**To be done:** Copy each of the following rows word for word, without changing anything.

**Data supplied:**
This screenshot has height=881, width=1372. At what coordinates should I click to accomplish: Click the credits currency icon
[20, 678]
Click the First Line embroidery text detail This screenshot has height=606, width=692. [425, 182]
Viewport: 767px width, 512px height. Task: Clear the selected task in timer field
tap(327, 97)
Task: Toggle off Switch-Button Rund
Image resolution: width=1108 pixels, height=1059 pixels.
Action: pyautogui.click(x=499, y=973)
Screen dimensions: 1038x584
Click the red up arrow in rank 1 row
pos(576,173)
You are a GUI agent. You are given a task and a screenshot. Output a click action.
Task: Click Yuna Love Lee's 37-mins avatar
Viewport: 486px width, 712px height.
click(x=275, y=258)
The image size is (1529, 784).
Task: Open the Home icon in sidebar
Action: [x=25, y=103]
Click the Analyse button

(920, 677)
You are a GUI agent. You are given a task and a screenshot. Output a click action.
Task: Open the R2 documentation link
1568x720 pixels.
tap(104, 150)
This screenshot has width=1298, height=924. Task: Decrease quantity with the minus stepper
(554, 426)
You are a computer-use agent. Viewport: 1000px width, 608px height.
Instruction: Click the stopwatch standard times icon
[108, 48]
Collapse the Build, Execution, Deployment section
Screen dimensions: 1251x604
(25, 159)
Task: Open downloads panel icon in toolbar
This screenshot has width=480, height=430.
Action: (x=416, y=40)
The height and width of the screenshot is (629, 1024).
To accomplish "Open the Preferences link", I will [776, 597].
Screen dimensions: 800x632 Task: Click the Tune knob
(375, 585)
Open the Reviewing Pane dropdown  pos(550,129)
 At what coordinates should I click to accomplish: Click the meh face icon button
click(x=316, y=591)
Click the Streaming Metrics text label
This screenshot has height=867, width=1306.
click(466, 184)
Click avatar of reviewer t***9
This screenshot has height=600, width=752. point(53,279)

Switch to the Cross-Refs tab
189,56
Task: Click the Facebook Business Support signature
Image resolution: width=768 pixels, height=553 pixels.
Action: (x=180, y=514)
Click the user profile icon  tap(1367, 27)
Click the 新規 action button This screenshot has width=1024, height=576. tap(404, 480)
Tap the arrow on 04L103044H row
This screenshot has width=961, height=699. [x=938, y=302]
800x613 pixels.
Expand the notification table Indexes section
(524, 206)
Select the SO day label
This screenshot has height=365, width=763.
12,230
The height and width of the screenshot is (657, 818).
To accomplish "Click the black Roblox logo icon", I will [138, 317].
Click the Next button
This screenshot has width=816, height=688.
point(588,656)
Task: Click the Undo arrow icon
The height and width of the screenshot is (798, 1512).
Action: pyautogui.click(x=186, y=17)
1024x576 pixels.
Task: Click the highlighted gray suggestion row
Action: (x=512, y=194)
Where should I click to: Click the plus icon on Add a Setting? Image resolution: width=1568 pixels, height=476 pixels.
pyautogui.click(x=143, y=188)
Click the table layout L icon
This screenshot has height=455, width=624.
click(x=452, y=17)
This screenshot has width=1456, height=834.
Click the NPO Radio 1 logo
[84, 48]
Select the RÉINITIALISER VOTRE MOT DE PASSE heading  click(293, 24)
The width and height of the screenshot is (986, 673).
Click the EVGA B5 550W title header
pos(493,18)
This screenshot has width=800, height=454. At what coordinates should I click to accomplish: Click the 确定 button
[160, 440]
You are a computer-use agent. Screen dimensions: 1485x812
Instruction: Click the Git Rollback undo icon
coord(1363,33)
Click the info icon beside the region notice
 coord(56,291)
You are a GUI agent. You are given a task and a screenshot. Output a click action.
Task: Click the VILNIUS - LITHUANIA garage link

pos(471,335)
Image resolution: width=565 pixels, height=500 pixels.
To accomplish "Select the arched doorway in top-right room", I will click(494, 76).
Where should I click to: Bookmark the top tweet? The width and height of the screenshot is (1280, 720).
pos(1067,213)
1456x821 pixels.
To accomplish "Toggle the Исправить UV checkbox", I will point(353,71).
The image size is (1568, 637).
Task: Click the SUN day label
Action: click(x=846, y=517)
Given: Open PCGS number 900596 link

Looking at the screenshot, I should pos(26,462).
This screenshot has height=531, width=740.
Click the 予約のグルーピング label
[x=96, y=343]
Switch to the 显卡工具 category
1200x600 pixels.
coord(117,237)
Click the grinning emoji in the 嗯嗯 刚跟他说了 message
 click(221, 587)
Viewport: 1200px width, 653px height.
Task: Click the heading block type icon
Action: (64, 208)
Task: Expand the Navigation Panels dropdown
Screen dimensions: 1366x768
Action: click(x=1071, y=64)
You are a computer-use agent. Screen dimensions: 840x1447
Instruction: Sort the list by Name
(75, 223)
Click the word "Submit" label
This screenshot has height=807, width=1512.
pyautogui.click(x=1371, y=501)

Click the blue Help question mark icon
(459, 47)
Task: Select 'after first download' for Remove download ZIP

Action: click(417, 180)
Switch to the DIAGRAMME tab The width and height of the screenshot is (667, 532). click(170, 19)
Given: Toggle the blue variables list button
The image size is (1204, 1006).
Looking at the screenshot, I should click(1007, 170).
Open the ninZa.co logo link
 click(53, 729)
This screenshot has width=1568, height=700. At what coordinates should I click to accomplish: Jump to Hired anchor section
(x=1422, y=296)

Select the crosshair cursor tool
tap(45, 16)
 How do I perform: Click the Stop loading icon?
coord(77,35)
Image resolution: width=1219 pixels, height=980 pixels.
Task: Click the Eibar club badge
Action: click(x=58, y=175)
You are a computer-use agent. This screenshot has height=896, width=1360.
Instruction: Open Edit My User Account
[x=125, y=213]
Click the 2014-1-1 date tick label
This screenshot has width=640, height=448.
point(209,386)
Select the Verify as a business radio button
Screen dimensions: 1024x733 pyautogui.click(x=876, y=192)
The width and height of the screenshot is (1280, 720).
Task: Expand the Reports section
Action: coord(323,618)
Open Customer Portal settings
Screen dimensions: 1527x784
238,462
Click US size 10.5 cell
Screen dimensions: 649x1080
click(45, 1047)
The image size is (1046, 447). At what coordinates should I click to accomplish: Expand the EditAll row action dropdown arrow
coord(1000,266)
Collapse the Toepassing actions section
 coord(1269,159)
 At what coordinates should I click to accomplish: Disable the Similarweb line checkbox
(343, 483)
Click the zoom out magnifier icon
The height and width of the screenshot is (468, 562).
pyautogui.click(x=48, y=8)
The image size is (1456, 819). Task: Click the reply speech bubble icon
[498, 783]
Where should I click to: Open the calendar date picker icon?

**Complete response:**
This screenshot has height=881, width=1372. At what coordinates should I click to accomplish: Click the credits currency icon
[20, 678]
Click the First Line embroidery text detail This screenshot has height=606, width=692. [425, 182]
Viewport: 767px width, 512px height. Task: Clear the selected task in timer field
tap(327, 97)
Task: Toggle off Switch-Button Rund
Image resolution: width=1108 pixels, height=1059 pixels.
Action: pyautogui.click(x=499, y=973)
Screen dimensions: 1038x584
Click the red up arrow in rank 1 row
pos(576,173)
You are a GUI agent. You are given a task and a screenshot. Output a click action.
Task: Click Yuna Love Lee's 37-mins avatar
Viewport: 486px width, 712px height.
click(x=275, y=258)
The image size is (1529, 784).
Task: Open the Home icon in sidebar
Action: [x=25, y=103]
Click the Analyse button

(920, 677)
You are a GUI agent. You are given a task and a screenshot. Output a click action.
Task: Open the R2 documentation link
1568x720 pixels.
tap(104, 150)
This screenshot has width=1298, height=924. Task: Decrease quantity with the minus stepper
(554, 426)
You are a computer-use agent. Viewport: 1000px width, 608px height.
Instruction: Click the stopwatch standard times icon
[108, 48]
Collapse the Build, Execution, Deployment section
Screen dimensions: 1251x604
(25, 159)
Task: Open downloads panel icon in toolbar
This screenshot has width=480, height=430.
Action: (x=416, y=40)
The height and width of the screenshot is (629, 1024).
To accomplish "Open the Preferences link", I will [776, 597].
Screen dimensions: 800x632 Task: Click the Tune knob
(375, 585)
Open the Reviewing Pane dropdown  pos(550,129)
 At what coordinates should I click to accomplish: Click the meh face icon button
click(x=316, y=591)
Click the Streaming Metrics text label
This screenshot has height=867, width=1306.
click(466, 184)
Click avatar of reviewer t***9
This screenshot has height=600, width=752. point(53,279)

Switch to the Cross-Refs tab
189,56
Task: Click the Facebook Business Support signature
Image resolution: width=768 pixels, height=553 pixels.
Action: (x=180, y=514)
Click the user profile icon  tap(1367, 27)
Click the 新規 action button This screenshot has width=1024, height=576. tap(404, 480)
Tap the arrow on 04L103044H row
This screenshot has width=961, height=699. [x=938, y=302]
800x613 pixels.
Expand the notification table Indexes section
(524, 206)
Select the SO day label
This screenshot has height=365, width=763.
12,230
The height and width of the screenshot is (657, 818).
To accomplish "Click the black Roblox logo icon", I will [138, 317].
Click the Next button
This screenshot has width=816, height=688.
point(588,656)
Task: Click the Undo arrow icon
The height and width of the screenshot is (798, 1512).
Action: pyautogui.click(x=186, y=17)
1024x576 pixels.
Task: Click the highlighted gray suggestion row
Action: (x=512, y=194)
Where should I click to: Click the plus icon on Add a Setting? Image resolution: width=1568 pixels, height=476 pixels.
pyautogui.click(x=143, y=188)
Click the table layout L icon
This screenshot has height=455, width=624.
click(x=452, y=17)
This screenshot has width=1456, height=834.
Click the NPO Radio 1 logo
[84, 48]
Select the RÉINITIALISER VOTRE MOT DE PASSE heading  click(293, 24)
The width and height of the screenshot is (986, 673).
Click the EVGA B5 550W title header
pos(493,18)
This screenshot has width=800, height=454. At what coordinates should I click to accomplish: Click the 确定 button
[160, 440]
You are a computer-use agent. Screen dimensions: 1485x812
Instruction: Click the Git Rollback undo icon
coord(1363,33)
Click the info icon beside the region notice
 coord(56,291)
You are a GUI agent. You are given a task and a screenshot. Output a click action.
Task: Click the VILNIUS - LITHUANIA garage link

pos(471,335)
Image resolution: width=565 pixels, height=500 pixels.
To accomplish "Select the arched doorway in top-right room", I will click(494, 76).
Where should I click to: Bookmark the top tweet? The width and height of the screenshot is (1280, 720).
pos(1067,213)
1456x821 pixels.
To accomplish "Toggle the Исправить UV checkbox", I will point(353,71).
The image size is (1568, 637).
Task: Click the SUN day label
Action: click(x=846, y=517)
Given: Open PCGS number 900596 link

Looking at the screenshot, I should pos(26,462).
This screenshot has height=531, width=740.
Click the 予約のグルーピング label
[x=96, y=343]
Switch to the 显卡工具 category
1200x600 pixels.
coord(117,237)
Click the grinning emoji in the 嗯嗯 刚跟他说了 message
 click(221, 587)
Viewport: 1200px width, 653px height.
Task: Click the heading block type icon
Action: (64, 208)
Task: Expand the Navigation Panels dropdown
Screen dimensions: 1366x768
Action: click(x=1071, y=64)
You are a computer-use agent. Screen dimensions: 840x1447
Instruction: Sort the list by Name
(75, 223)
Click the word "Submit" label
This screenshot has height=807, width=1512.
pyautogui.click(x=1371, y=501)

Click the blue Help question mark icon
(459, 47)
Task: Select 'after first download' for Remove download ZIP

Action: click(417, 180)
Switch to the DIAGRAMME tab The width and height of the screenshot is (667, 532). click(170, 19)
Given: Toggle the blue variables list button
The image size is (1204, 1006).
Looking at the screenshot, I should click(1007, 170).
Open the ninZa.co logo link
 click(53, 729)
This screenshot has width=1568, height=700. At what coordinates should I click to accomplish: Jump to Hired anchor section
(x=1422, y=296)

Select the crosshair cursor tool
tap(45, 16)
 How do I perform: Click the Stop loading icon?
coord(77,35)
Image resolution: width=1219 pixels, height=980 pixels.
Task: Click the Eibar club badge
Action: click(x=58, y=175)
You are a computer-use agent. This screenshot has height=896, width=1360.
Instruction: Open Edit My User Account
[x=125, y=213]
Click the 2014-1-1 date tick label
This screenshot has width=640, height=448.
point(209,386)
Select the Verify as a business radio button
Screen dimensions: 1024x733 pyautogui.click(x=876, y=192)
The width and height of the screenshot is (1280, 720).
Task: Expand the Reports section
Action: coord(323,618)
Open Customer Portal settings
Screen dimensions: 1527x784
238,462
Click US size 10.5 cell
Screen dimensions: 649x1080
click(45, 1047)
The image size is (1046, 447). At what coordinates should I click to accomplish: Expand the EditAll row action dropdown arrow
coord(1000,266)
Collapse the Toepassing actions section
 coord(1269,159)
 At what coordinates should I click to accomplish: Disable the Similarweb line checkbox
(343, 483)
Click the zoom out magnifier icon
The height and width of the screenshot is (468, 562).
pyautogui.click(x=48, y=8)
The image size is (1456, 819). Task: Click the reply speech bubble icon
[498, 783]
Where should I click to: Open the calendar date picker icon?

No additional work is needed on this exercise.